I am a career changer at 40, have a prior degree in sociology, and just completed a BSN program. My intent is to be a great competent nurse one day. I have no desire to make a mockery of the nursing profession. I am very interested in learning and growing from novice to competent nurse. Yes, I would like to earn a advance degree, but Im not in a rush to do so. I want the bedside hands-on patient experience. Maybe in a few years I will advance my education, but for now, I have sooo much to learn in simply becoming a competent nurse. Please welcome us newbies to the profession, we need your support and guidance.

Specializes in School Nursing.

I'm a second career nurse with (gasp) a prior degree in business. I have seen just as many nurses who got into the profession directly from high school "make a mockery of the profession" as I have seen career-changers. Just because our path to nursing was not straight and narrow does not make us any worse of a nurse. Your generalization of career-changers nurses is no different than the generalization of older nurses "eating their young"....both are judging an entire group because of the short comings of a few. Tread carefully when making sweeping generalizations.

Lets stay on topic here:

I am a firm believer in a minimum RN practice hour requirement for entry in to NP education/licensure. I want it to be about 10 years practice, maybe 7.

Those in charge of the rule-making in our game of nursing practice have got to be some of the most spectacularly inept folks around.

This is why everything sucks for nursing in general.

After all, who would guess that such a thing would even be allowed if it were not a safe thing to do? You would believe that some nursing regulatory body would not allow it, that hospitals would not hire these NPs lacking nursing experience????

My point is that, it's not their fault that we have idiots at our helm.

What we have here is a conflict of the new state of nurses versus what nursing was in the past. I will admit, much of what many older nurses hold on to is antiquated. Nursing is moving in another direction and that is not a bad thing. I get that the NP role was designed for "seasoned" nurses to pursue higher education as mid-level providers, but things have changed. We now have new: technology, physiological information, and pharmacological information. Students are entering direct entry MSN programs with no bedside experience but with a solid clinical base to see and treat patients.

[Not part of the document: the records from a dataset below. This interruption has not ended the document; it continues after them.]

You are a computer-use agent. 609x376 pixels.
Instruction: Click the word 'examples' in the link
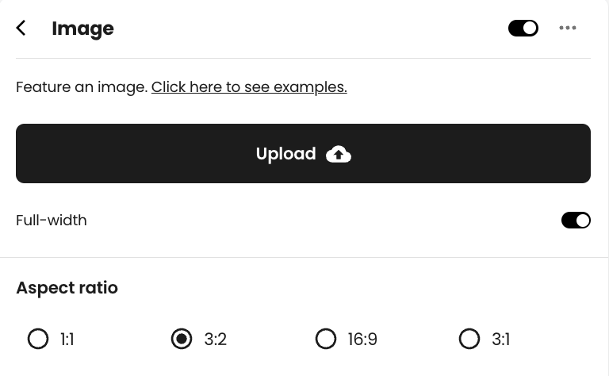(x=310, y=87)
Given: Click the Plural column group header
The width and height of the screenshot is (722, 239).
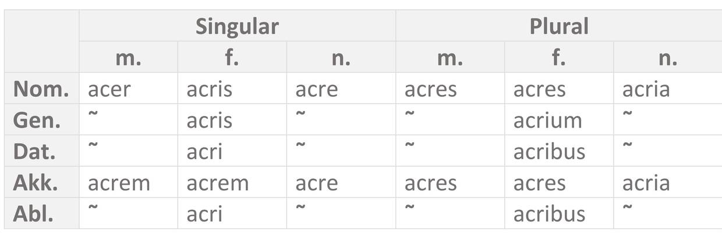Looking at the screenshot, I should click(558, 27).
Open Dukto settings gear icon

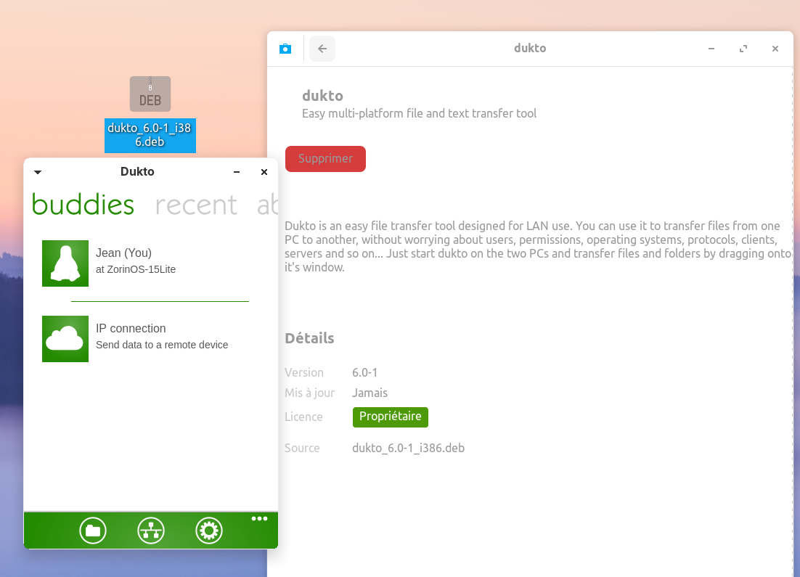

Much of the contention in this thread seems to revolve around inexperience and how that makes for an unprepared NP. Well, the role of the bedside nurse and the duty of the NP can't be paralled. Sure, seasoned bedside nurses have seen first-hand maladies and are familiar with how to care for them as a bedside nurse. NPs deal with the maladies and how to diagnose and treat them. Being that the job entails different approaches, I surmise that a nurse that hasn't had years of experience is very well capable of being a competent NP considering they took their education seriously during school and have the mental capacity to make the physiological connections.